A second store opened in 1992 in Gainesville, near the University of Florida, and its strong performance supported further expansion. That year, Kelly Sharp joined the company as a store employee. Sharp, who had a background in banking, advanced through multiple roles and eventually became Senior Vice President. In 1995, Vorce sold the remaining Video Plus stores to focus entirely on Rhino Video Games. That same year, Bruce Ruckle left the company. In 1997, Tully McQueen joined Rhino. A former customer and Blockbuster employee with management experience, McQueen helped establish standardized operating procedures and build a strong team. He eventually became Vice President of Operations. Also in 1997, all Rhino stores ceased game rentals to concentrate on refining the game-trading business model.
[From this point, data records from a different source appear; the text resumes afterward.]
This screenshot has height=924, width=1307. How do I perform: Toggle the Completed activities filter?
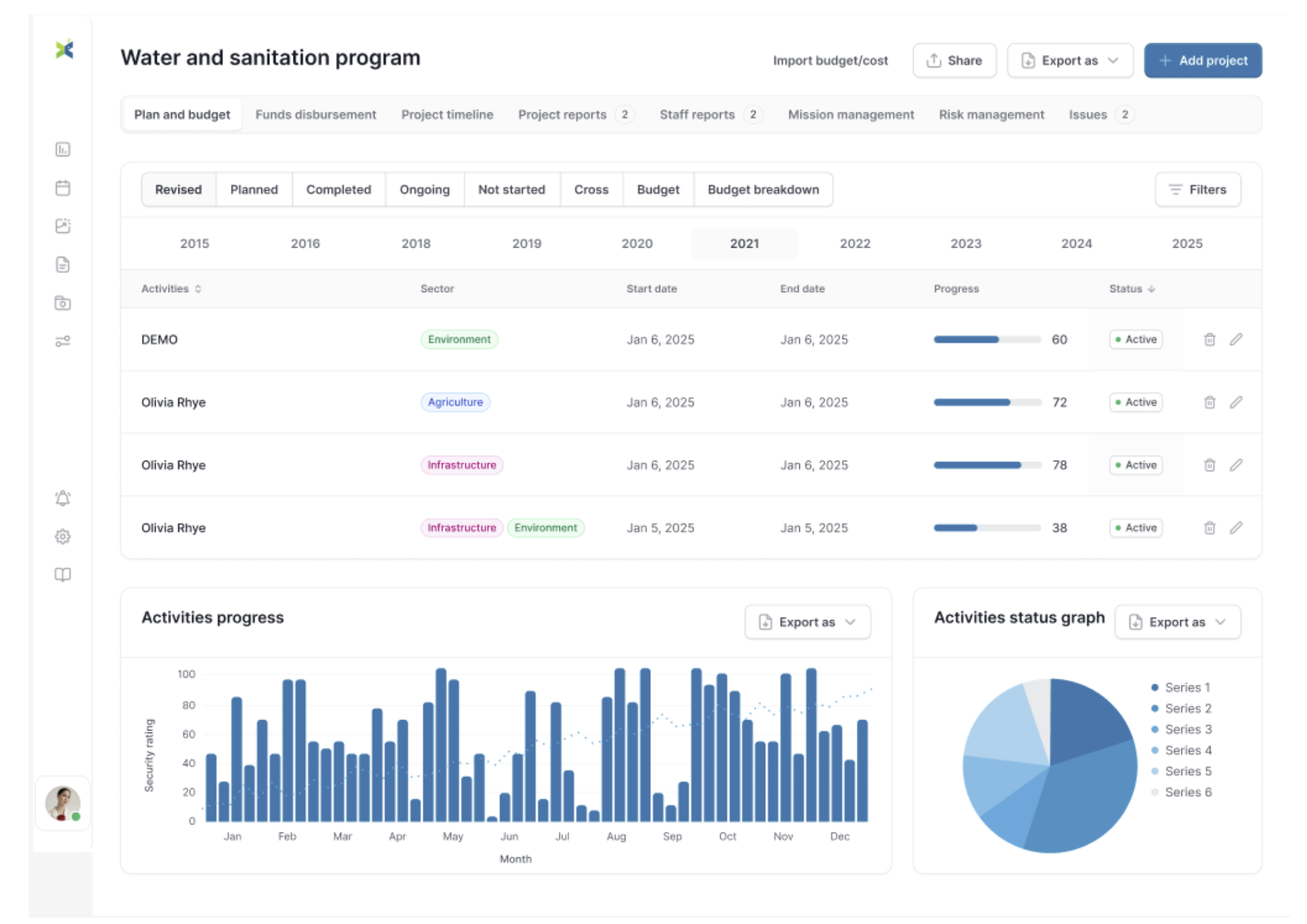click(339, 190)
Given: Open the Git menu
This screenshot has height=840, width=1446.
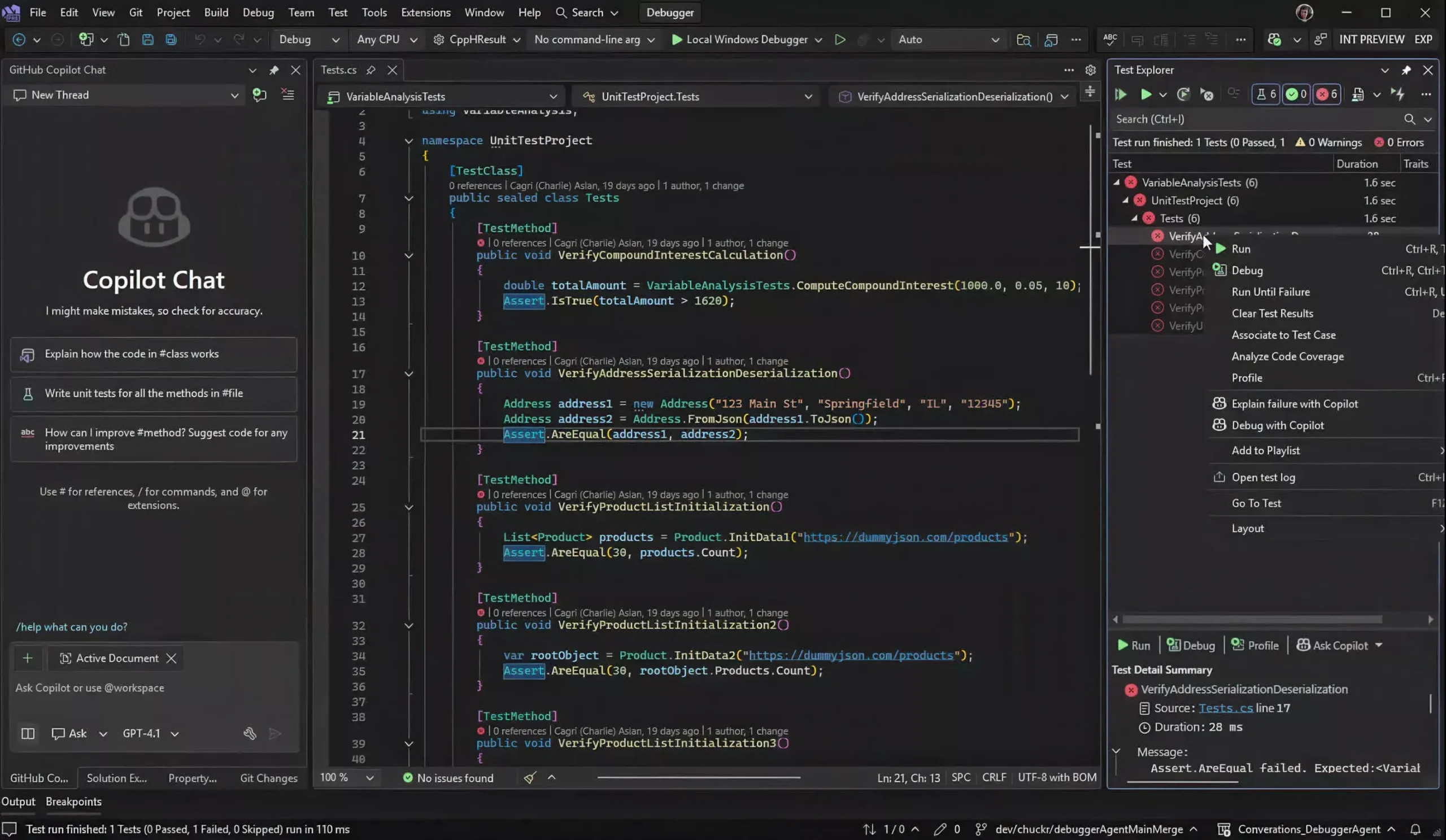Looking at the screenshot, I should click(x=136, y=12).

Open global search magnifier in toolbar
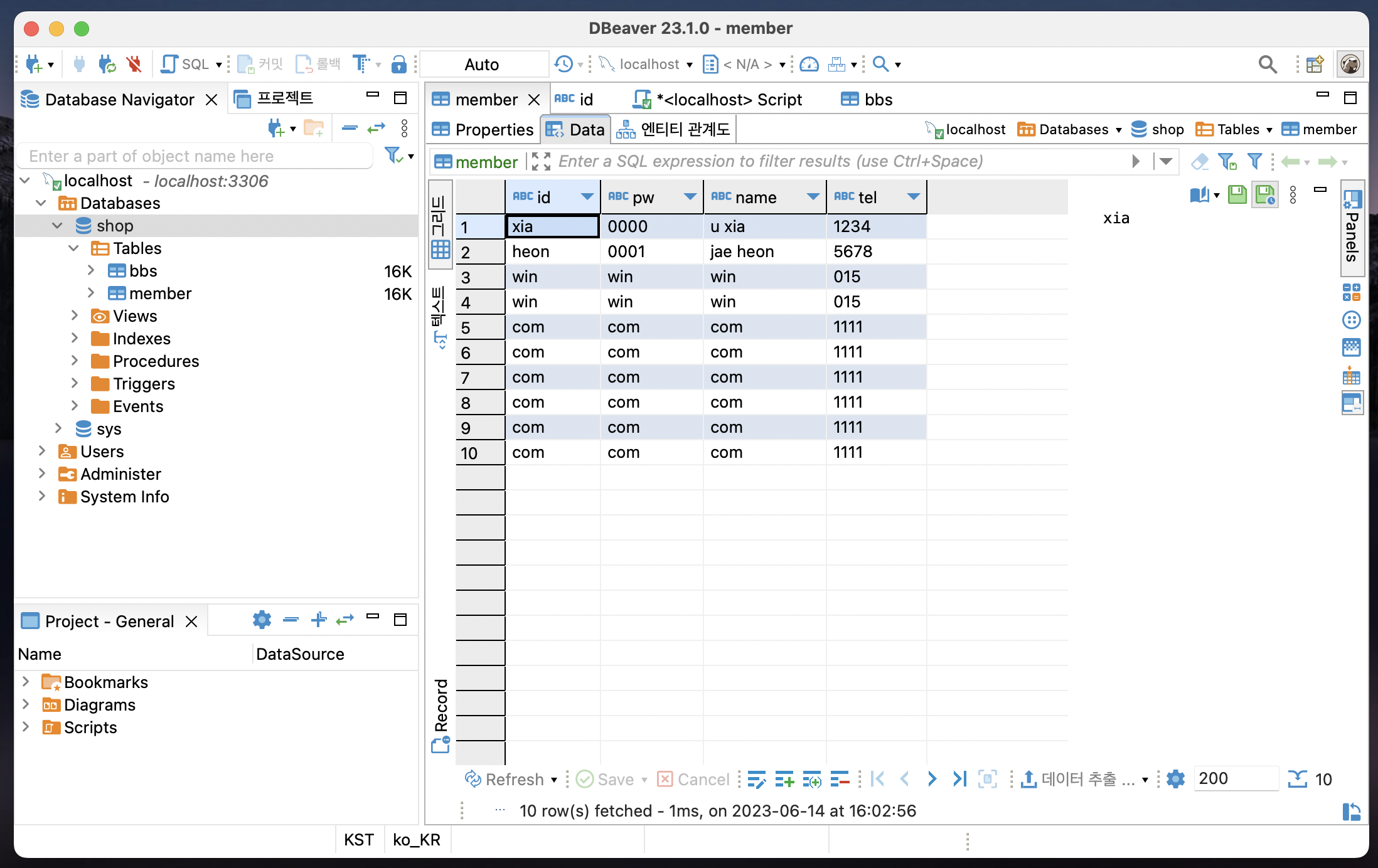pos(1267,64)
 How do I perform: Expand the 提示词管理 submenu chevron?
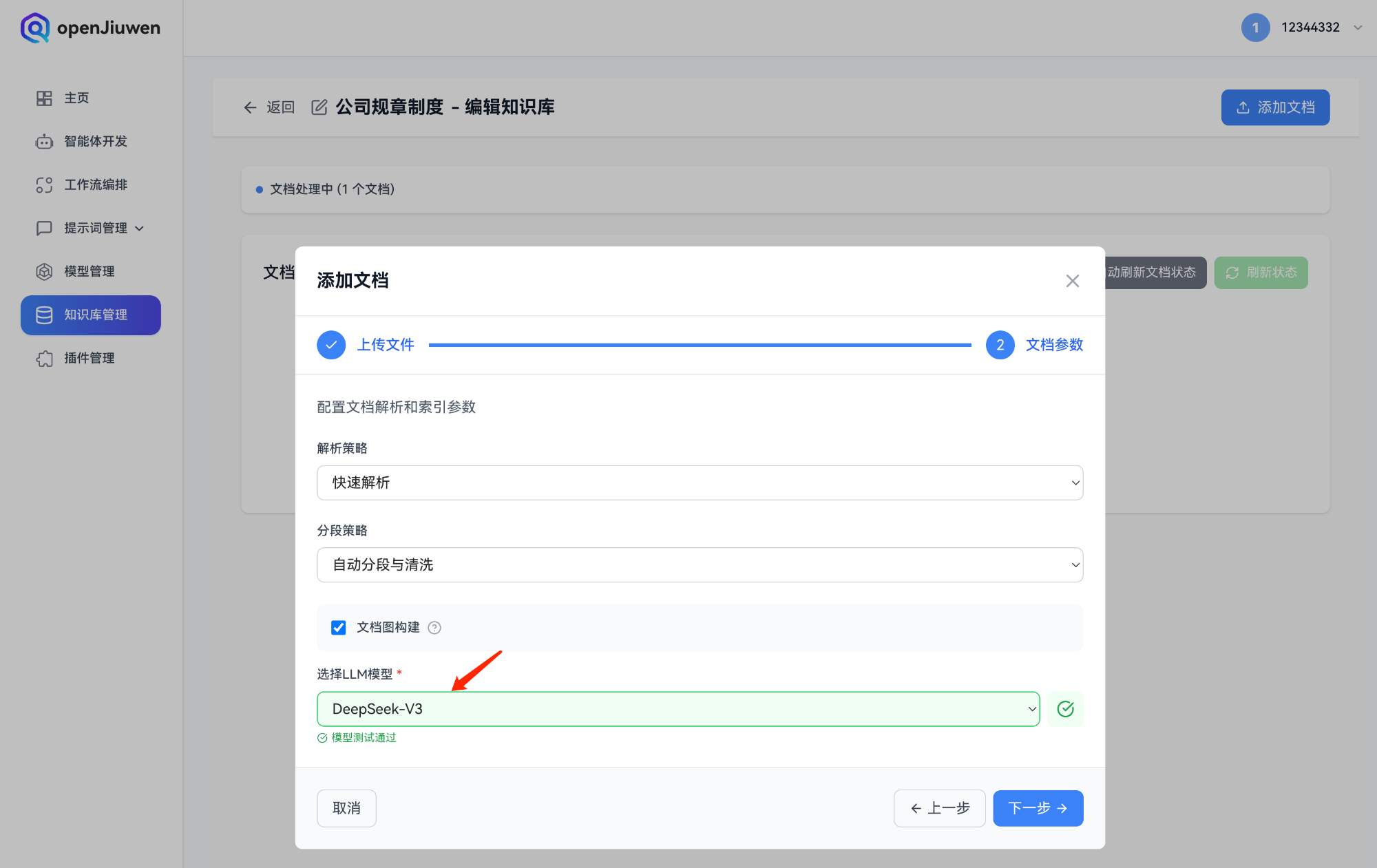(x=140, y=229)
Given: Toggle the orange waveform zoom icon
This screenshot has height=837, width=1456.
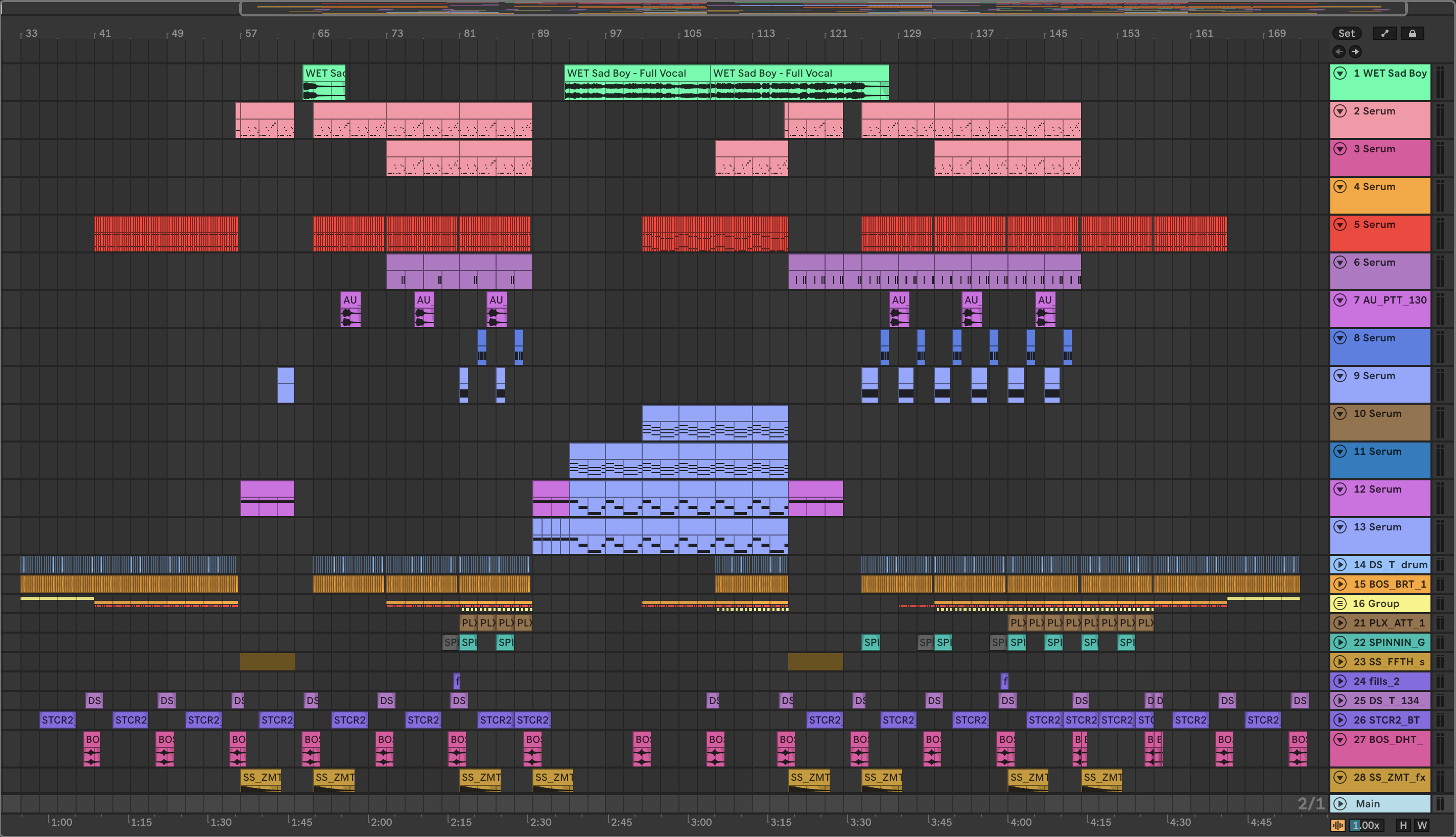Looking at the screenshot, I should [1337, 826].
Between 1998 and 1999, the company opened and closed four stores while testing various locations, sizes, and layouts. Although these experiments were necessary to develop an effective store format, they placed the company under considerable financial pressure. In 2000, after refining its concept, Rhino entered a period of sustained expansion. That year, it opened its first store outside Florida, in Hinesville, Georgia. In 2001, Rhino established its first major corporate offices in a warehouse complex in Gainesville, and grew to ten stores. In 2002, it opened a distribution center adjacent to the corporate offices and increased to seventeen stores. By 2003, the company operated thirty-five stores. On May 17, 2004, Blockbuster, Inc. acquired the assets of Rhino Video Games. Mike Vorce and his team remained with the company to manage daily operations. By this year, Rhino Video Games employed more than 400 people and operated fifty-four stores across nine states, with additional locations planned.

On January 4, 2007, Rhino Video Games was acquired by GameStop and all stores were renamed by January 14th.